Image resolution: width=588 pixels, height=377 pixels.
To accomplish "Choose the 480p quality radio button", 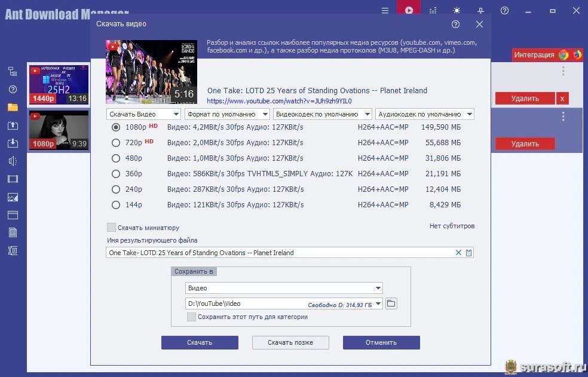I will 116,158.
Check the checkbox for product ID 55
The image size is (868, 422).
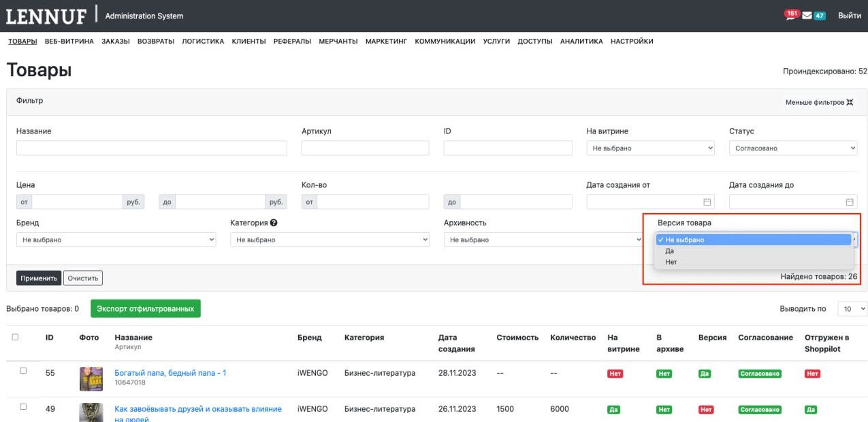23,371
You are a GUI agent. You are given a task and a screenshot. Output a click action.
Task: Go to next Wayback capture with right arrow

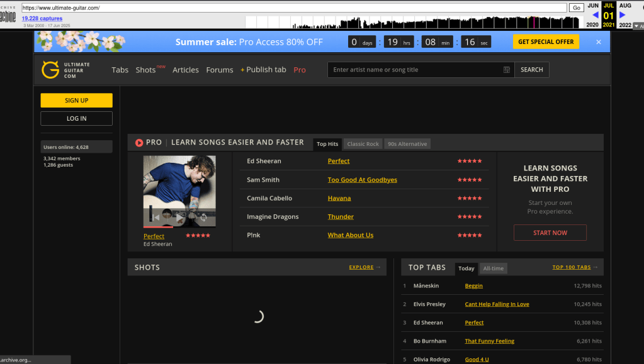pos(623,15)
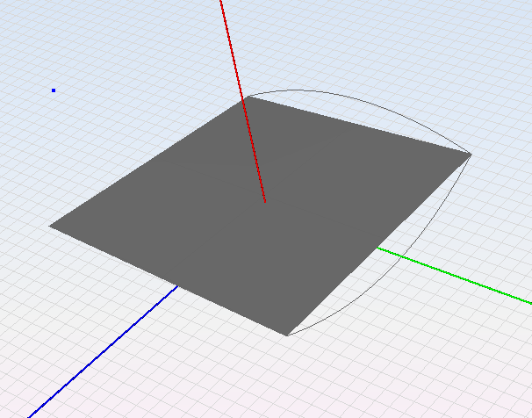The image size is (532, 418).
Task: Select the plane's lower-left edge
Action: tap(167, 279)
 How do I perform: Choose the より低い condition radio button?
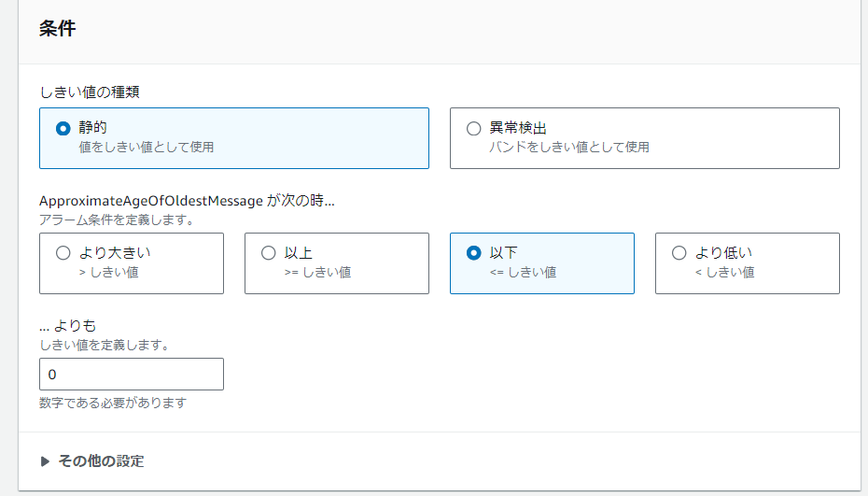[679, 253]
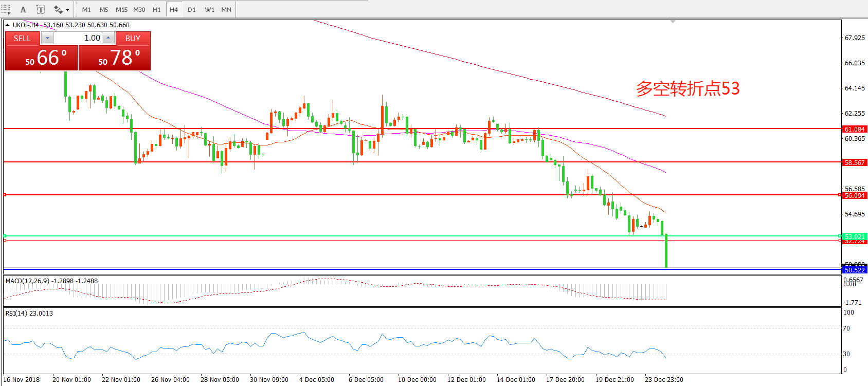Click the 53.021 green price level label
Screen dimensions: 868x386
[x=854, y=236]
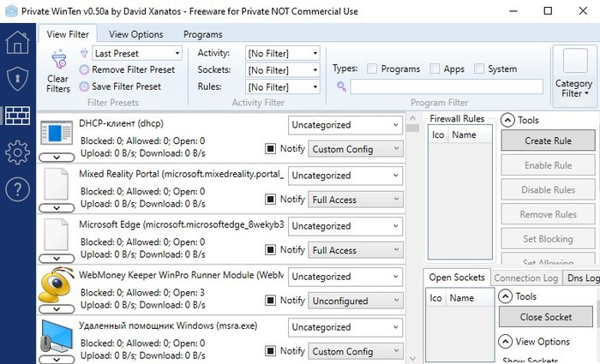
Task: Expand the DHCP client entry details
Action: pos(57,158)
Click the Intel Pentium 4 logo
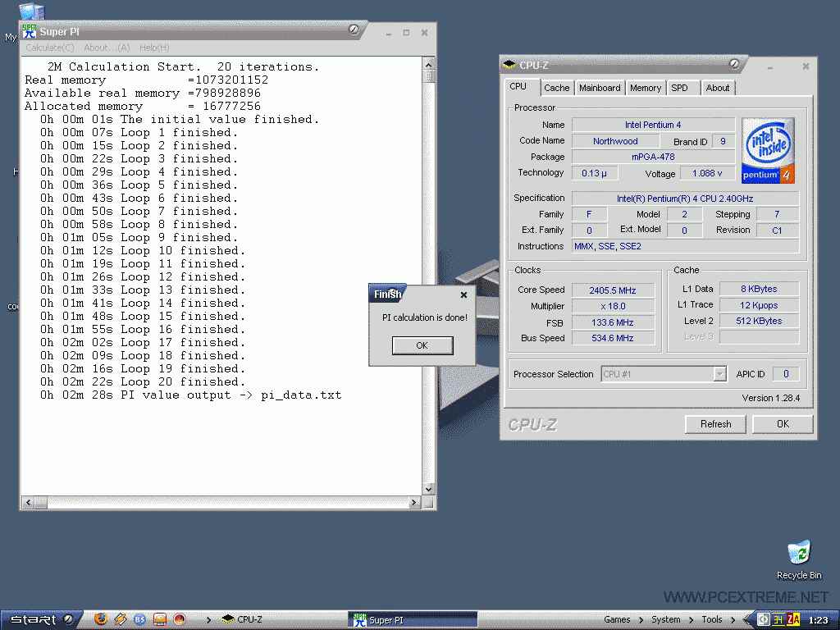 point(768,150)
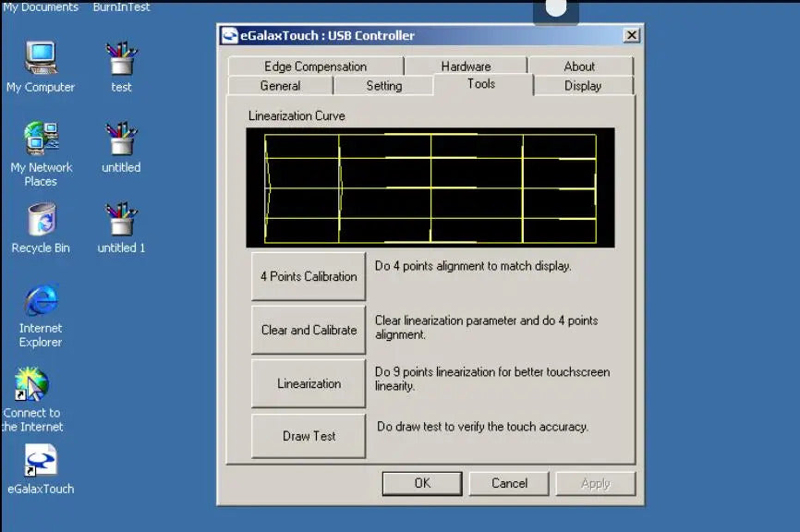Run the Draw Test

click(x=309, y=436)
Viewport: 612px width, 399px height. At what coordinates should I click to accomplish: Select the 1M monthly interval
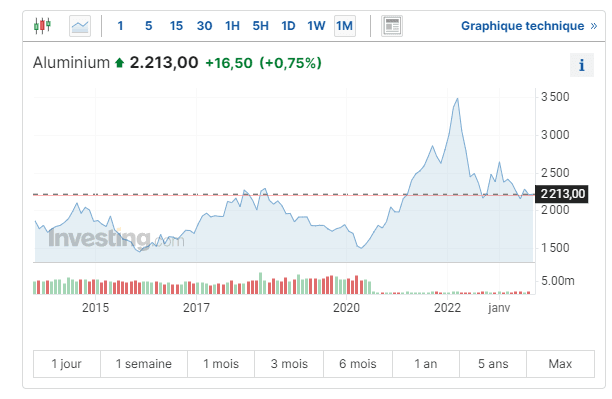(345, 26)
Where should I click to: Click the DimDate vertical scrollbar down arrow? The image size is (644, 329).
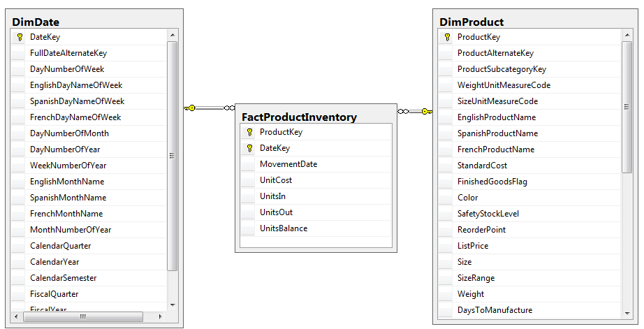click(x=172, y=305)
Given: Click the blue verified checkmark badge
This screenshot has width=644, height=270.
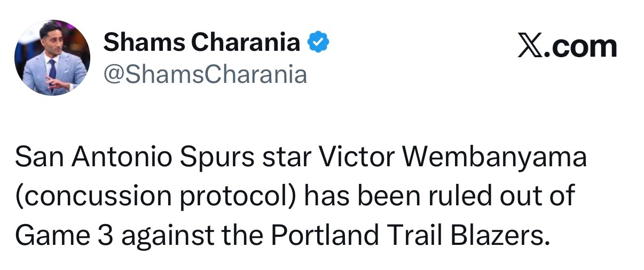Looking at the screenshot, I should tap(319, 43).
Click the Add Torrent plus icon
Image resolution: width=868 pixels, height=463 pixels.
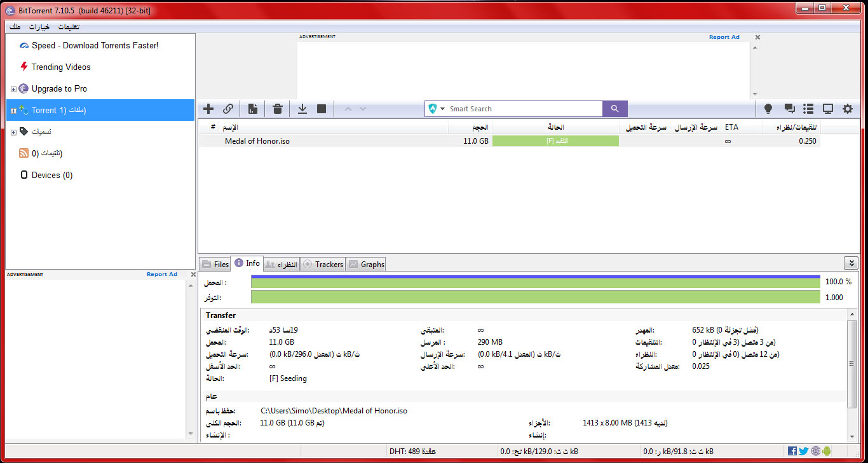coord(208,109)
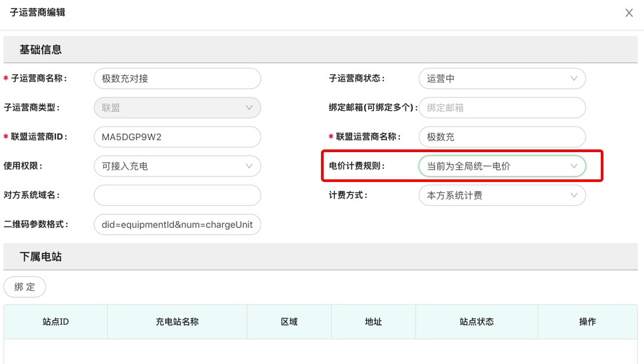
Task: Click the disabled 子运营商类型 dropdown
Action: [177, 108]

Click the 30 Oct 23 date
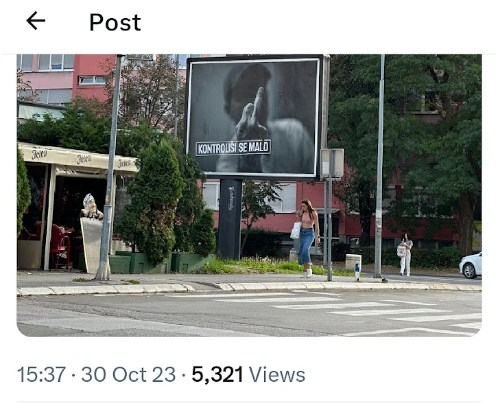pos(128,374)
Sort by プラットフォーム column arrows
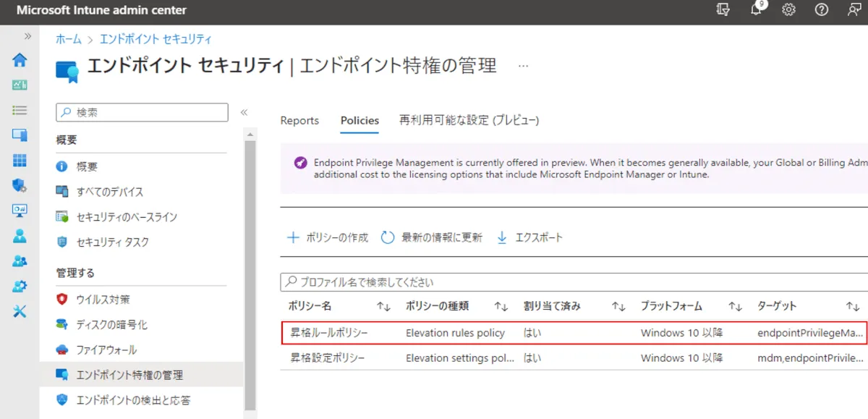This screenshot has height=419, width=868. click(x=735, y=307)
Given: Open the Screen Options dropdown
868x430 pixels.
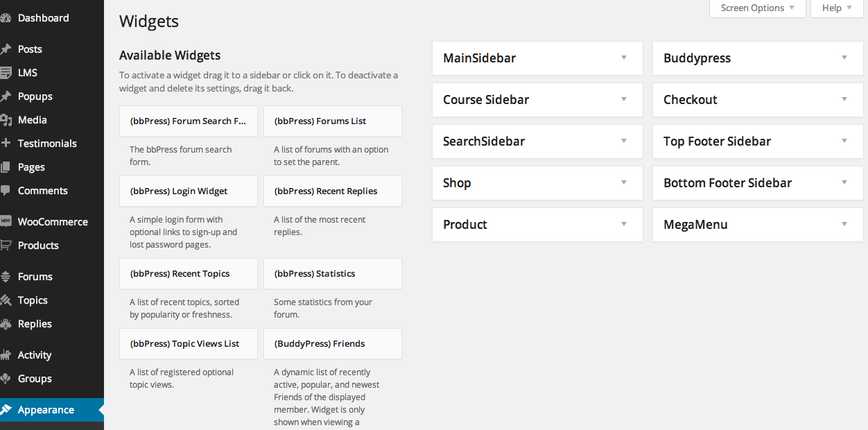Looking at the screenshot, I should coord(758,8).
- - -
**DESCRIPTION OF THE TASK**
Please reproduce verbatim the lines from the line with "Click the 30 Oct 23 date" through the final line of the listing, inclusive of both ends. Omit all pictures.

**SOLVED PROBLEM**
Click the 30 Oct 23 date
pos(128,374)
Sort by プラットフォーム column arrows
This screenshot has height=419, width=868. click(x=735, y=307)
Given: Open the Screen Options dropdown
868x430 pixels.
Looking at the screenshot, I should coord(758,8).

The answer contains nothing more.